Now that you have your media files in order, we can move on to the Plex software. Plex has two main components: a media server that scans, manages, and serves up your content, and a client player. The media server requires a computer (either Mac or Windows) and client is currently available on Mac, iOS, and Android. If you choose to use a computer-based client, it can be run on the same machine as the server.
Plex installation is as simple as drag-and-drop.
To get started, download and install the server for your computer. If you download the Mac version, the file includes both the server and the client. The Windows version only includes the server application.
During the installation, Plex will ask you where your media is located. You can further subdivide locations at a later date (explained below) but for now enter the general locations of your movies, TV shows, and music.
Plex also offers a host of content plug-ins, allowing you to tap directly into online video feeds from sources such as CNET, TWiT, and Revision3.
At the end of the setup is an option to install Soundflower, an open-source system extension that allows applications to pass audio between each other. If you’re installing Plex server and you wish to use the iOS clients to view content, make sure to install the plugin.
Once the installation is complete, you’ll find the Plex Media Server running in your Menu Bar. Click on it and choose “Media Manager” to get a look at the content that Plex currently sees.
Plex Options and the Media Manager can be found in the Plex Menu Bar Item.

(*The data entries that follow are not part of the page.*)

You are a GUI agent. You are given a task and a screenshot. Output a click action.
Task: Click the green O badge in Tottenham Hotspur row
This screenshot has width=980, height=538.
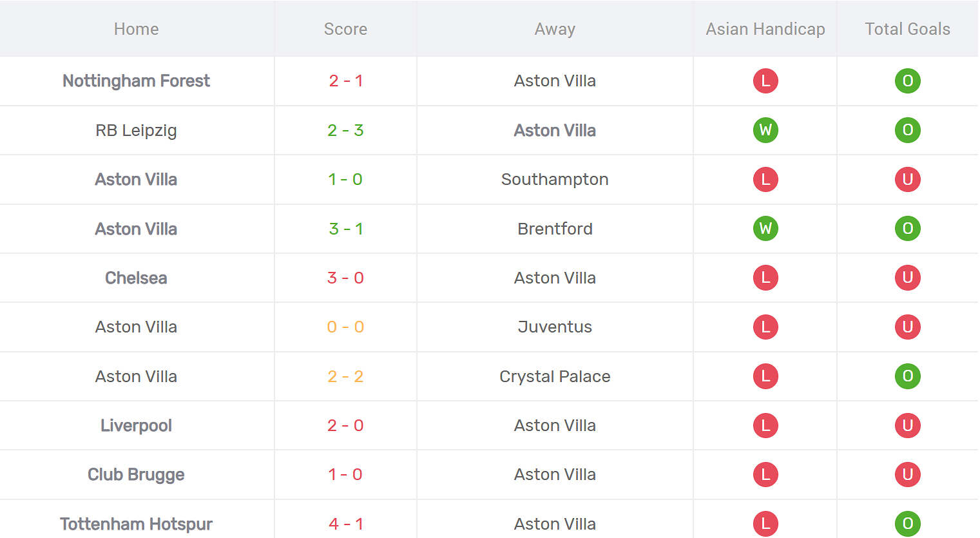(x=907, y=524)
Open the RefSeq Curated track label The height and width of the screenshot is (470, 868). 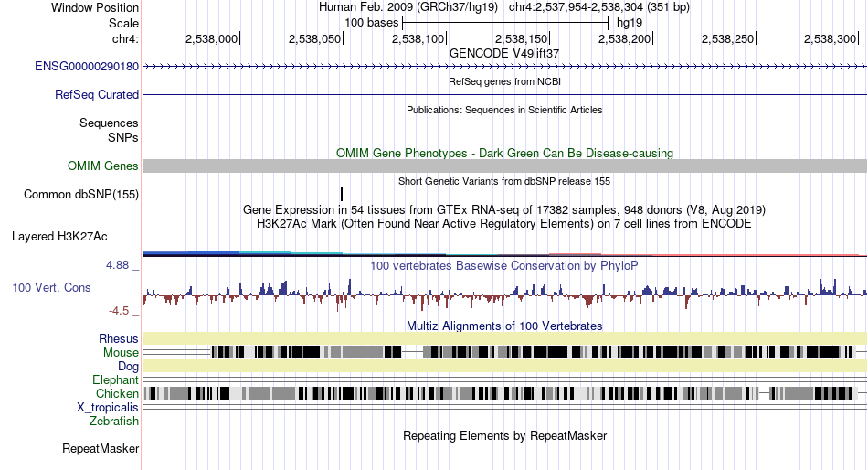[97, 95]
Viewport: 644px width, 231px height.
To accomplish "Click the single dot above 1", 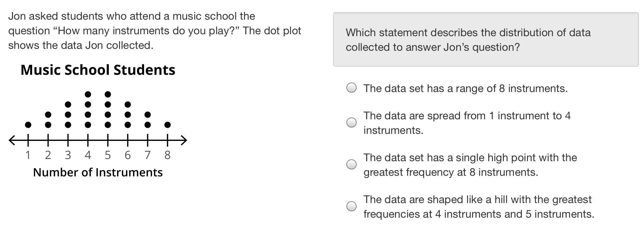I will pos(28,125).
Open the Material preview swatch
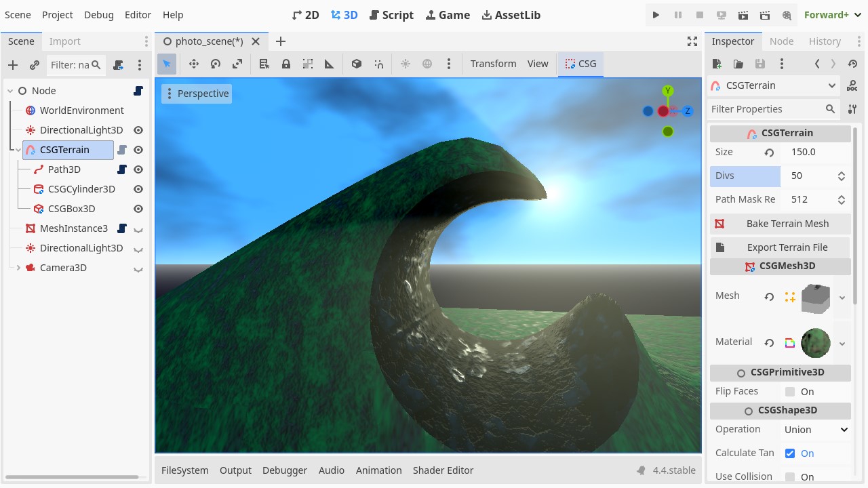The image size is (868, 488). click(816, 343)
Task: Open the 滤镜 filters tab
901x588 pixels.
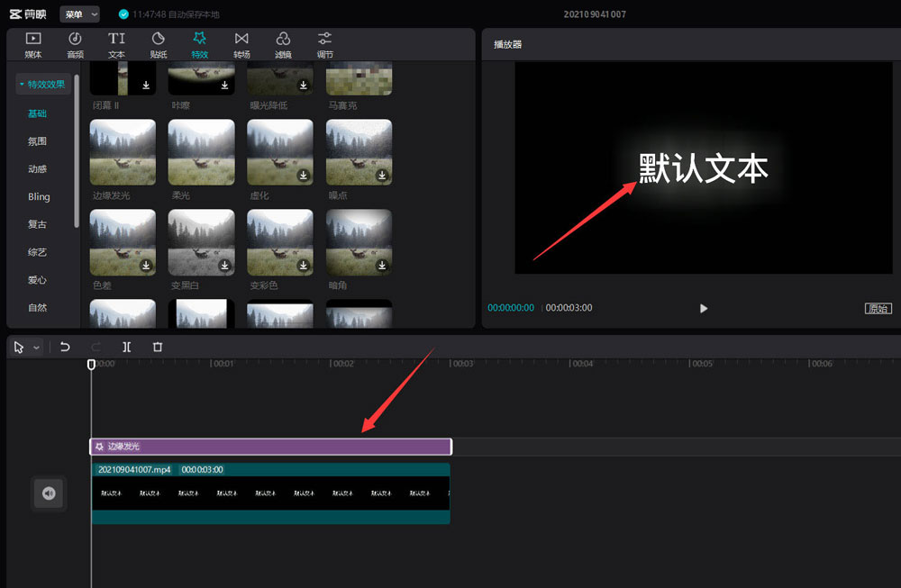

As you click on the sources to the left, such as TV Shows, you’ll see the content appear on the right. Although Plex does an excellent job of collecting media metadata from online sources, you can view and modify any of the metadata in the Media Manager.
You can fully edit the metadata for any item in your Plex library.
In addition, you can create custom sections beyond just TV Shows and Movies. Using the plus icon at the bottom left you can designate separate sections for your content that will appear in the client software. Here, I’ve created separate sections for “Documentaries” and “Home Movies.” Also, within a section, you can create what Plex calls “Collections” for easily grouping films of a certain type. In my case, I’ve created collections for Christmas films, the Friday the 13th collection, James Bond, and Star Trek.
It’s easy to add custom sections and collections to keep your content organized.
Once your media is organized and described the way you want, the real fun begins. Hop over to the client software or open up the App on your iOS device. As long as the devices are on the same network as your server you’ll be presented with all your custom sections and be able to browse and play your media.
The default theme for Plex is called MediaStream.
To further enhance the experience, Plex has full support for user-created themes that change the look and feel of the client software. The easiest way to view and install these themes is to use the application Preen, created specifically for this purpose. With over a dozen different themes to choose from, you’re bound to find one that fits your style.
Aeon is another freely-available theme for Plex.
Plex is a continually-evolving piece of software that’s completely free. It offers a nice alternative to Apple’s TV product and services and you may find that it changes the way you store and enjoy media. So grab Plex and give it a try!